Work instructions: Could you put these records into a Markdown table with the columns No. and Line, giving each line its number and leaving out any blank lines?
** BEGIN Given records **
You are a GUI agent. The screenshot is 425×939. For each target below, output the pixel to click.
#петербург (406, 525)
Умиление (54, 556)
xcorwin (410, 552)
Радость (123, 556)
** END Given records **
Solution to this exercise:
| No. | Line |
|---|---|
| 1 | You are a GUI agent. The screenshot is 425×939. For each target below, output the pixel to click. |
| 2 | #петербург (406, 525) |
| 3 | Умиление (54, 556) |
| 4 | xcorwin (410, 552) |
| 5 | Радость (123, 556) |